All’arrivo del maître, gli chiesi di consigliarmi in merito al menù: mi suggerì un grande raviolo dal nome che rimandava ad abbinamenti raffinati e altisonanti, una sicura ottima proposta per giornalisti affamati di lodi da tessere per lo chef sui propri giornali. Ed è proprio assecondando la proposta del maître che poco dopo mi vidi servire la sorpresa. E che sorpresa! Un raviolo di dimensioni davvero eccessive, dalla farcia simile a quella di un polpettone racchiusa in un involucro di pasta all’uovo troppo spessa e dai bordi alti e crudi. Non di meno, anche il palato meno raffinato avrebbe intuito, tra sapore e tempi di servizio, che era un prodotto tirato fuori dal congelatore, per altro ancora non ben scongelato al cuore una volta adagiato nel piatto.

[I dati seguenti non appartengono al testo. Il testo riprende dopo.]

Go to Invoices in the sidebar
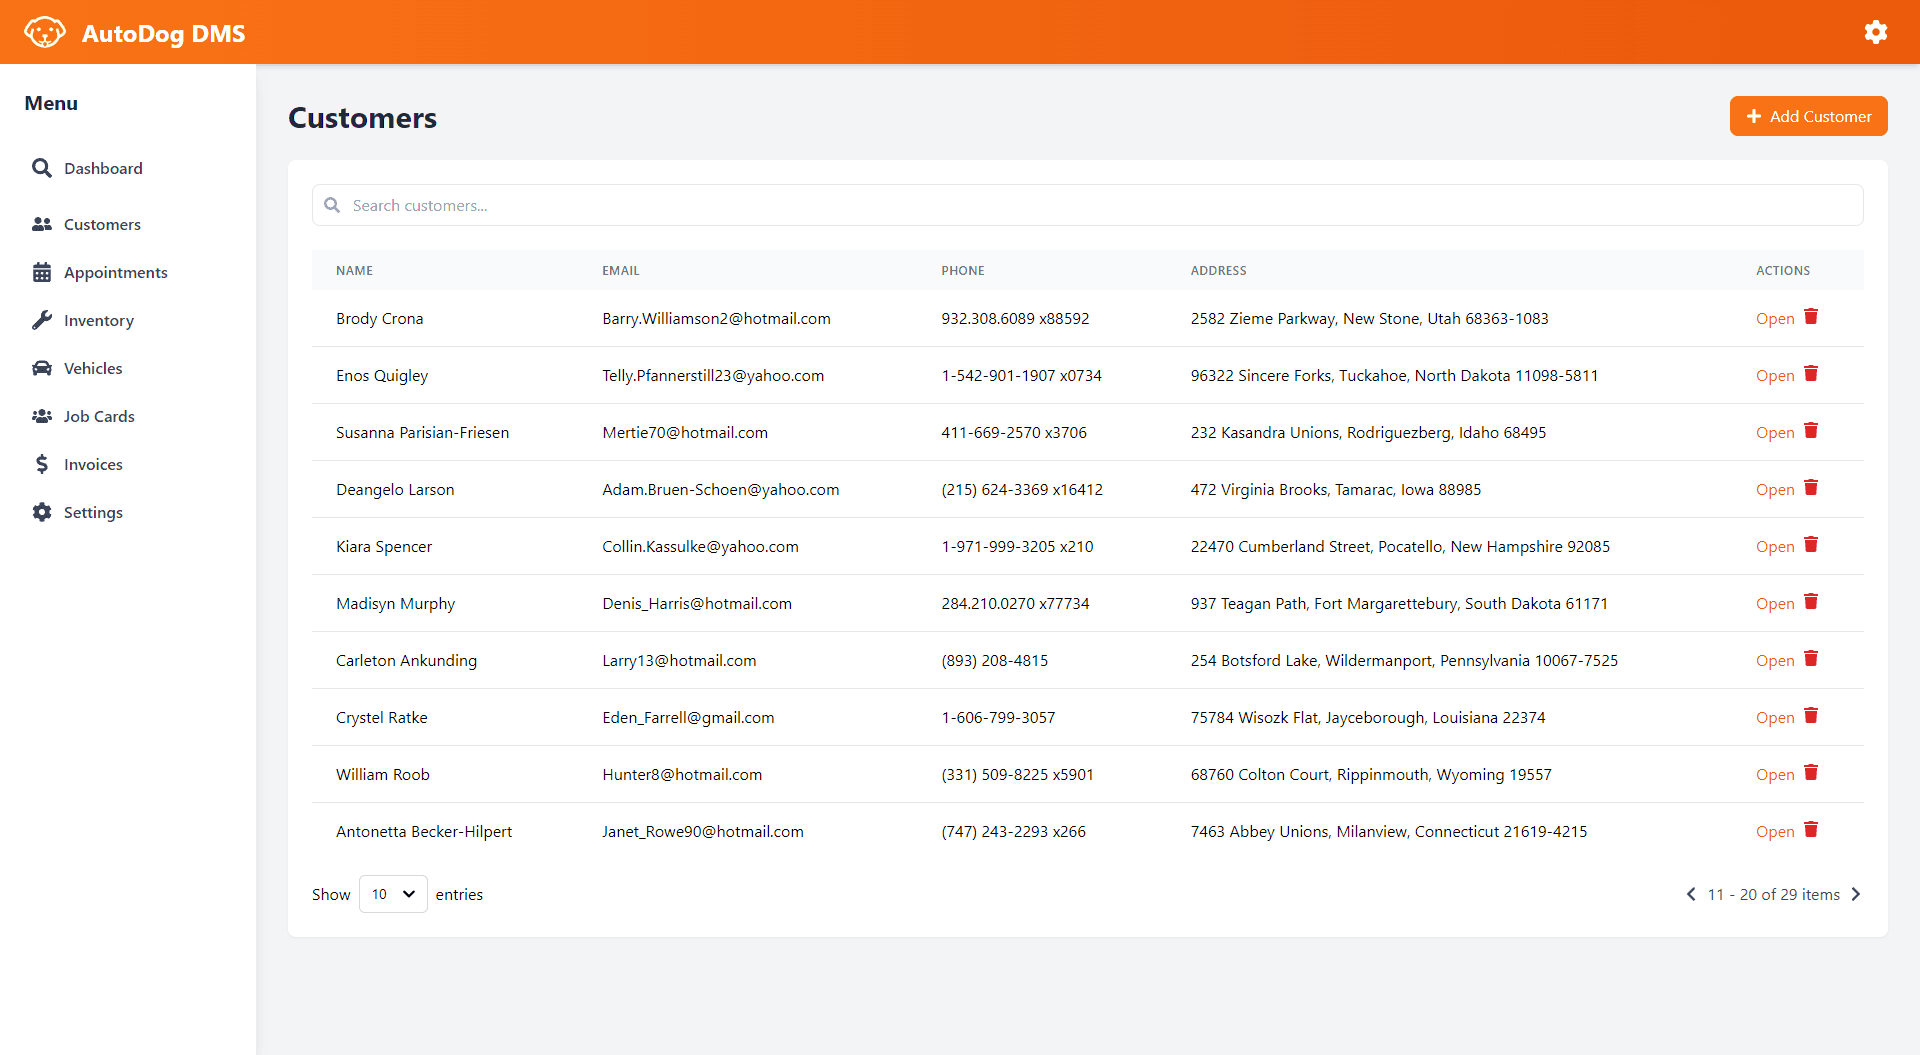This screenshot has height=1055, width=1920. point(93,464)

Una vera delusione, seguita dal rendersi conto di aver degustato un’invenzione senza un reale senso, preparata in modo sorprendentemente maldestro, un piatto di quelli neanche indifferenti, ma che restano impressi nella mente anche a causa delle aspettative: la mente raramente “scusa” l’associazione della notorietà alla delusione.

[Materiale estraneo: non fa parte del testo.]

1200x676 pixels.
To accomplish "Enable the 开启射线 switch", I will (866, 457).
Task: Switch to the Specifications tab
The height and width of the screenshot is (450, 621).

Mentre mangiavo quel raviolo, ho iniziato a pensare a tutti gli errori che non avrei voluto fare se fossi stato al posto di chi lo aveva preparato: dal servirlo in un piatto ben caldo al non eccedere con le decorazioni, dalla pasta all’uovo che doveva essere tirata più sottile alla tecnica utilizzata per la chiusura dei bordi (di certo rimboccare la pasta spessa su se stessa non è mai una grande idea).

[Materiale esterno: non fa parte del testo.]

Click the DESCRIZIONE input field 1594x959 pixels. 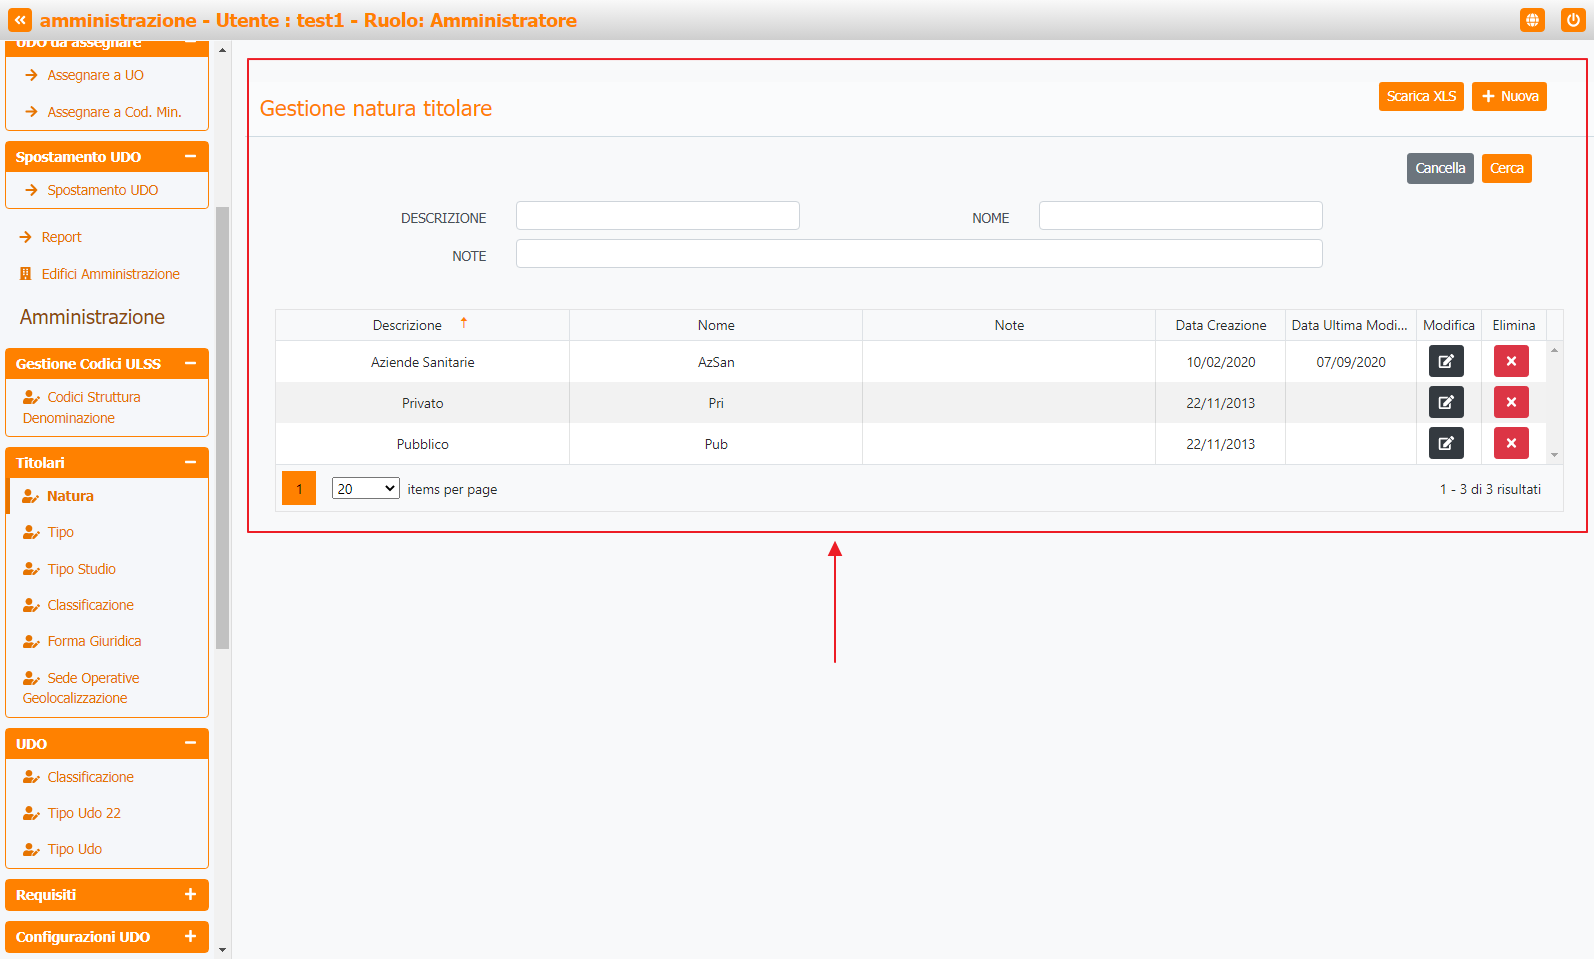pos(657,216)
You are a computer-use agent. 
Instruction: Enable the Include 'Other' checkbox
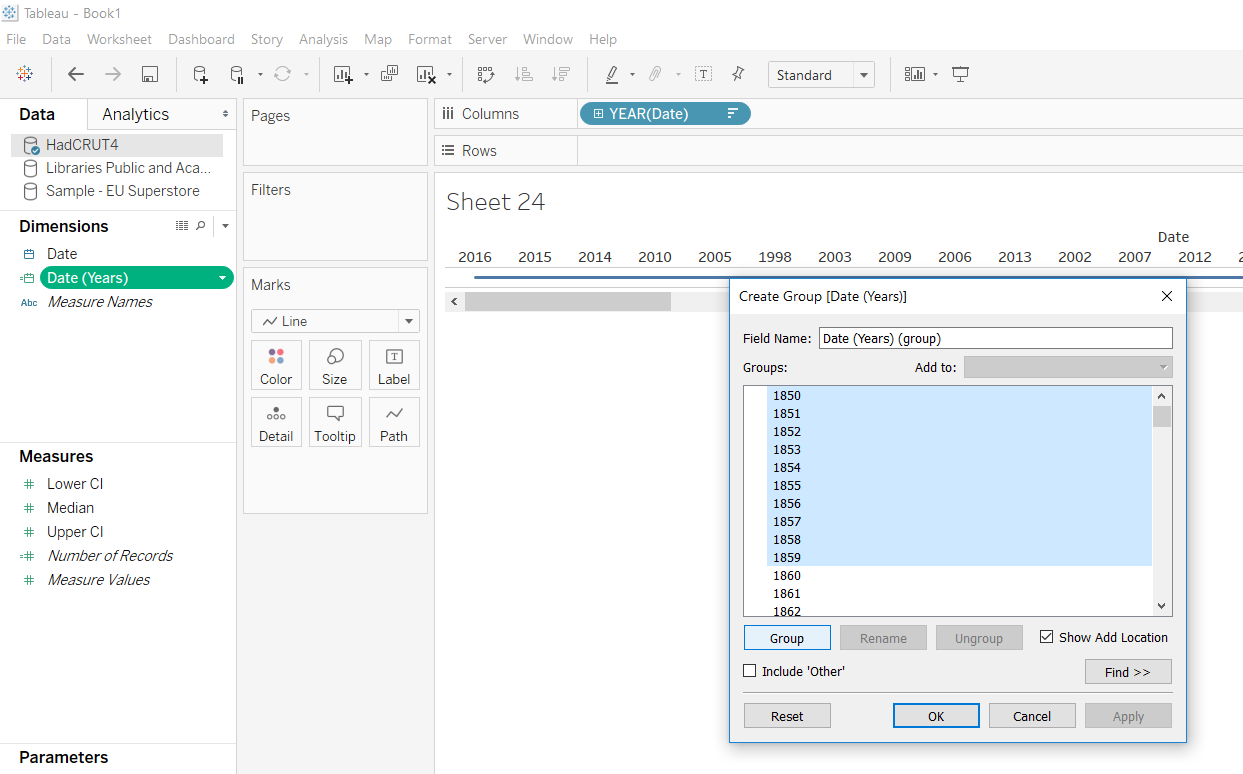(750, 671)
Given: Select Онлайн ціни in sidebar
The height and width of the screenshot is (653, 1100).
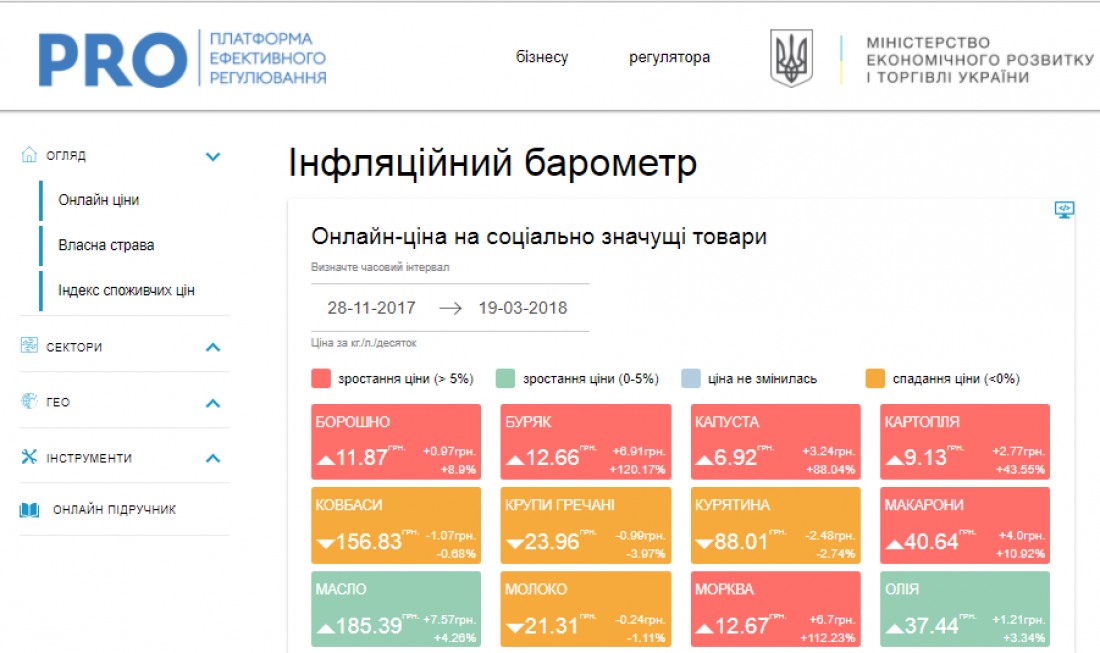Looking at the screenshot, I should 98,200.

Ma ai pensieri da puro cuoco sono seguiti quelli da vero commensale: cosa non mi era davvero piaciuto del piatto? Quale aspetto avevo trovato più “insopportabile” al palato? Ebbene, il raviolo era talmente grande e saporito che il gusto della farcitura andava a prevalere completamente su quello della pasta, rendendolo impercettibile.

È da questa esperienza di quando ero giovane che ho imparato a riflettere sempre molto bene, prima di approntare una pietanza di questo tipo, se il ripieno dovesse essere protagonista o complementare, andando a calibrare così il numero di ingredienti da utilizzare, la quantità di sale, le forme della pasta ripiena e tanti altri piccoli aspetti che concorrono al suo gusto.

“Sedersi al posto del commensale” in maniera autentica, utile e costruttiva per un cuoco, richiede tuttavia uno sforzo ulteriore, insito nell’essere disposti a criticare non solo l’operato altrui ma anche e soprattutto il proprio. Sedete nel vostro ristorante e degustate il vostro nuovo piatto, sia da soli che in compagnia dei vostri collaboratori, lasciando spazio alle idee, al dialogo volto al miglioramento, alla conoscenza delle aspettative di tutti, in una sorta di “focus group” che ha come fine l’evoluzione della nuova idea di uno chef in qualcosa che diventi di appartenenza di tutti i suoi fruitori. Dopotutto, il fine è entusiasmarli sempre di più imparando a conoscere i loro palati.

Alici panate al cacao con Jalapeño e mozzarella

Ingredienti per 4 persone:
Alici fresche, n.16
Mozzarella,150g
Mollica di pane in cassetta setacciata,150g
Fecola di patate, 60g
Peperoncino: Jalapeño, ½
Olio extravergine d’oliva dal fruttato delicato, 60g
Cacao amaro, 5g
Timo fresco, 4g
Per guarnire: germogli misti

Procedimento:
In una ciotola mettete la mollica del pane in cassetta setacciata, il cacao, il timo appena tritato e miscelate il tutto fino a renderlo omogeneo. Disponete le alici pulite e aperte a libro su un vassoio con la pancia rivolta verso l’alto, cospargetele con un po’ di fecola di patate, giratele e ripetete l’operazione dall’altro lato, poi lasciatele riposare per cinque minuti, fin quando non vedrete che la fecola è stata assorbita dai liquidi delle alici; a questo punto avete ottenuto un valido collante senza mettere farina, troppo lunga da cuocere e più pesante. Farcite un’alice con un filetto di mozzarella e uno di peperoncino, poi copritela con una seconda alice, accoppiandole fra loro. Passate, quindi, le alici farcite nell’uovo battuto, poi nella panatura al cacao, facendo attenzione a non far penetrare il pane all’interno dei pesci, quindi disponetele di nuovo su un vassoio con la pancia rivolta verso l’alto. Poco prima di servire, scottate le alici in padella con l’olio caldo badando di non farle friggere (devono risultare croccanti fuori e morbide dentro). Servite accompagnando con un’insalatina di germogli.